By: Andy Martinez
Photos By: Bernie Maese, Jr.
Styled by: Ladonna Apodaca
What is essentially a compact rectangular-shaped loft has become much more than that—it has transformed into not only a refuge, but a testament to the creativity and ingenuity of Steven Roberts and Andrew Taylor. “We’ve never seen anyone do something like this to the space,” said Steven, quoting the building owners’ comments about their overhauling of the design of their home. The entire home appears instantly through the loft’s door. The kitchen’s island built by the homeowners is only a sample of the highly personalized touches that decorate the home completely throughout. “Kate” the lioness, a recycled metal sculpture created by UK artist Peter Grieve (a favorite of the homeowners), greets guests that walk through the door, “That was the first important piece that we bought together,” said Steven.

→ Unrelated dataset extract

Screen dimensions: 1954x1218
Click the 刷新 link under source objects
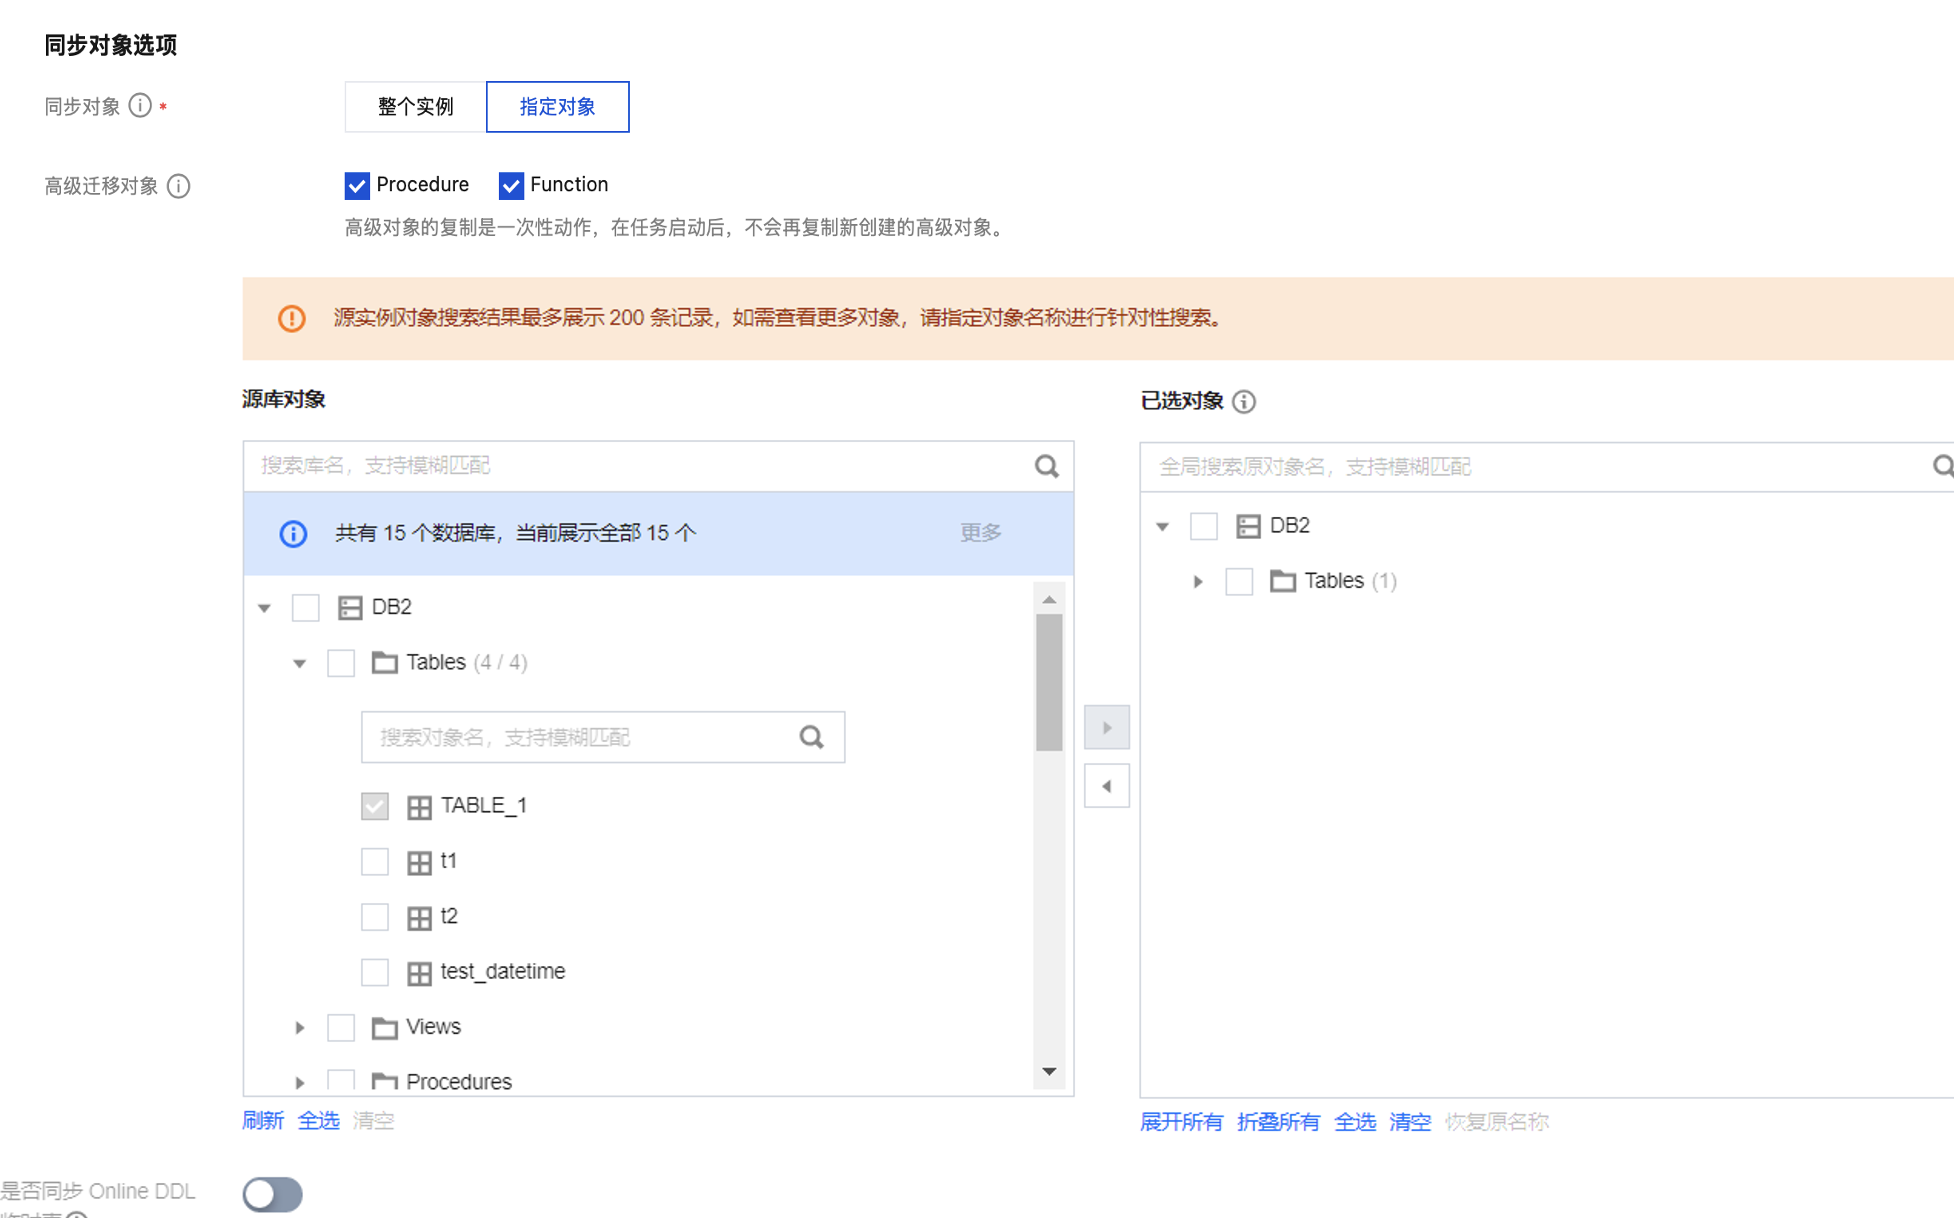click(x=263, y=1121)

The open concept of the place not only adds to the charm of the space, but is necessary in order to avoid a constrained feel that would occur if each room was separated as is common with larger homes. The space, akin to something that can be found on someone’s inspiration board, serves as a model for those looking to live small without giving up their sense of style. “Living small is great, it teaches you something about yourself. People feel like they need big houses and I think people should live in what really fits them,” said Steven. Despite being technically small, the home does not lack a sense of space, as it is outfitted with an impressive garage door-style window that raises to allow fresh air in as well as a unique view of downtown El Paso.
Throughout the home, the eclectic style of the homeowners is evident. The foliage is distributed smartly, contrasting with the concrete elements of the living area and the exposed brick wall, all of which is accented with the pops of color from the art that the homeowners have collected. In order to compensate for the limited amount of storage space, the homeowners’ creativity led them to go with the rugged look of locker-style storage for the bedroom and closet areas. “There’s a sort of industrial feel to living in a loft,” said Steven. Of the art and décor in their home, Andrew added, “I’m not going to buy something just to fill a space, I’m going to buy something that I love and that makes me happy and I want to see every day of my life.”
Of the process of putting together their home and how they continue to build within it, the homeowners spoke about not wanting to have a designer or decorator involved. To the homeowners, the importance of being able to recognize and attach a memory to each piece in the home is valuable, as well as putting together a functional space that fits each of their needs. “I want to be surrounded by a home that makes me feel good and really personal to me,” said Steven. “When I walk around the house and people ask me about things, I know exactly where I got that, why I own it.”
Filled to the brim with the experiences and personality, the loft has taken on an entirely new disposition, one that wholly represents exactly what a home is supposed to be, an accurate representation of the homeowners. Regarding his feelings about the home, Andrew says, “There’s nothing better than walking through the door to a place that you helped create and want to be in.”